Use `kml_strict` to better match R KML behavior via multi-start selection:

```python
method = lt.lcMethodKML(
    nClusters=4,
    mode="kml_strict",      # or: "kml_fast"
    nStarts=20,
    nInit=100,
    maxIter=500,
    center=True,
    scale=False,
    distance="euclidean",
    seed=265368763,
)
model = lt.latrendCluster(method, data)
```

### Plotting (R ggplot2-matching theme)

All plots use `theme_light()` styling and the ggplot2 default discrete colour palette
(`#F8766D`, `#00BA38`, `#619CFF`, ...) so output looks identical to the R package.

```python
lt.plotTrajectories(data)                          # Spaghetti plot
lt.plotTrajectories(model, facet=True)              # Faceted by cluster
lt.plotClusterTrajectories(model, ci=True)          # Mean + 95% CI ribbon
lt.plotClusterTrajectories(model, trajectories=True) # With individual overlay
lt.plotMetric(models)                               # Elbow / silhouette plot
lt.plotClassProportions(model)                      # Cluster size bar chart
lt.plotClassProbabilities(model)                    # Posterior histograms
```

**Backends:** Uses [plotnine](https://plotnine.readthedocs.io/) (ggplot2-like) when installed;
falls back to matplotlib otherwise.

#### Reproducing R `plot(kmlModel4)`

```python
from pathlib import Path
import pandas as pd
import latrend as lt
from plotnine import labs

# Example paths (repo-local)
repo = Path(".")
df = pd.read_csv(repo / "tests" / "data" / "latrend_data.csv").drop(
    columns=["Unnamed: 0"], errors="ignore"
)
assign = pd.read_csv(repo / "tests" / "data" / "kml_model4_assignments.csv")

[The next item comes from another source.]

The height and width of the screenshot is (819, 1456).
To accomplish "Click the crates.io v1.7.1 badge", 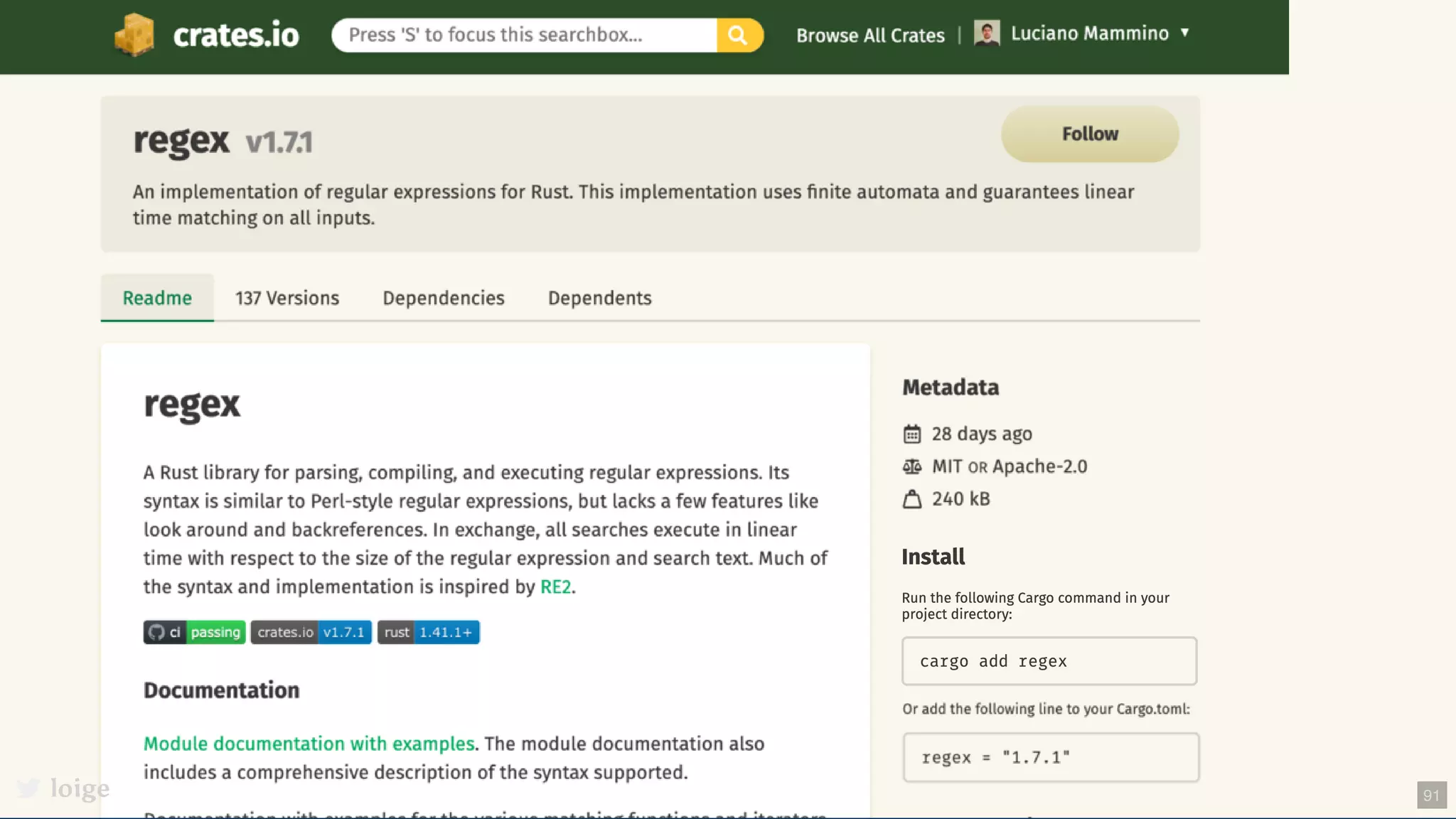I will [311, 632].
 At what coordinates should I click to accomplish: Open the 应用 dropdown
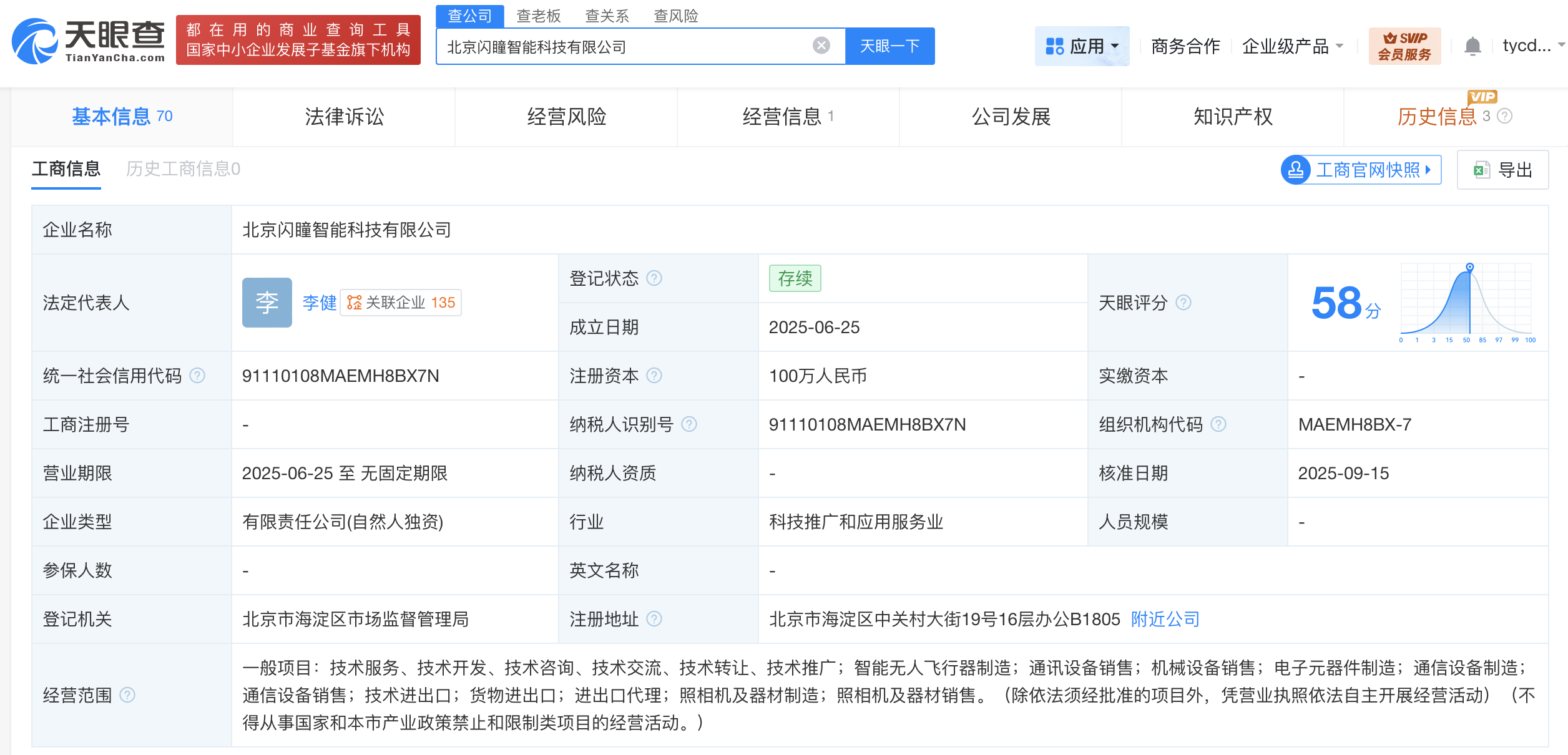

# Build LCModel from fixed assignments
clusters = assign.set_index("Id")["Cluster"]
method = lt.LCMethod(id="Id", time="Time", outcome="Y", name="KML")
model = lt.LCModel(method=method, data=df[["Id", "Time", "Y"]], clusters=clusters)

# Equivalent of R's plot(kmlModel4): faceted assigned trajectories + black mean line
p = lt.plotClusterTrajectories(
    model,
    trajectories=True,
    backend="plotnine",
    figure_size=(7, 5.8),
    base_size=11,
)
p = p + labs(
    subtitle="Cluster trajectories for KML model with 4 clusters, along with the assigned trajectories."
)

p.save("docs/images/kml_model4_python_generated.png", dpi=150)
```

![R plot(kmlModel4) equivalent generated by this Python code](docs/images/kml_model4_python_generated.png)

### Data utilities

```python
lt.latrendData()                  # Built-in 200-trajectory dataset
lt.generateLongData(...)          # Custom synthetic data
lt.tsmatrix(data)                 # Long -> wide format
lt.tsframe(wide_matrix)           # Wide -> long format
lt.trajectories(method, data)     # Per-individual trajectory dict
```

### Reporting

```python
lt.lcModelReport(model, "output/")   # Markdown report + PNG plots
```

## Optional R backend

If you have R + the R package `latrend` installed, any missing `lcMethod*` constructor
is automatically delegated to R via rpy2:

```bash
pip install -e ".[r]"
```

```python
method = lt.lcMethodLcmmGMM(formula="Y ~ Time", nClusters=3)
model  = lt.latrendCluster(method, data)  # runs in R
```

## Project structure

```
latrend_py/
  src/latrend/
    __init__.py          # Public API
    core/                # LCMethod, LCModel, pipeline, matrix converters
    data/                # Data generation + built-in latrendData
    methods/             # lcMethodRandom, lcMethodKML, lcMethodLMKM, lcMethodFeatures, lcMethodR
    metrics/             # Silhouette score
    plots/               # All plotting functions + theme
    backends/            # rpy2-based R integration
    report.py            # Markdown report generator
  tests/
  .github/workflows/    # CI (Python 3.9-3.12)
```

## Running tests

```bash
pytest -q
```

## Contributing

See [CONTRIBUTING.md](CONTRIBUTING.md) for development setup and guidelines.

## Citation

If you use `latrend` (Python) in academic work, please cite this repository.
Citation metadata is provided in [CITATION.cff](CITATION.cff) (GitHub will expose this via "Cite this repository").

## License

GPL-2.0-or-later (aligned with the upstream R package).

## Acknowledgements

This package is a Python port of the [latrend](https://github.com/niekdt/latrend) R package
by Niek Den Teuling (Philips Research).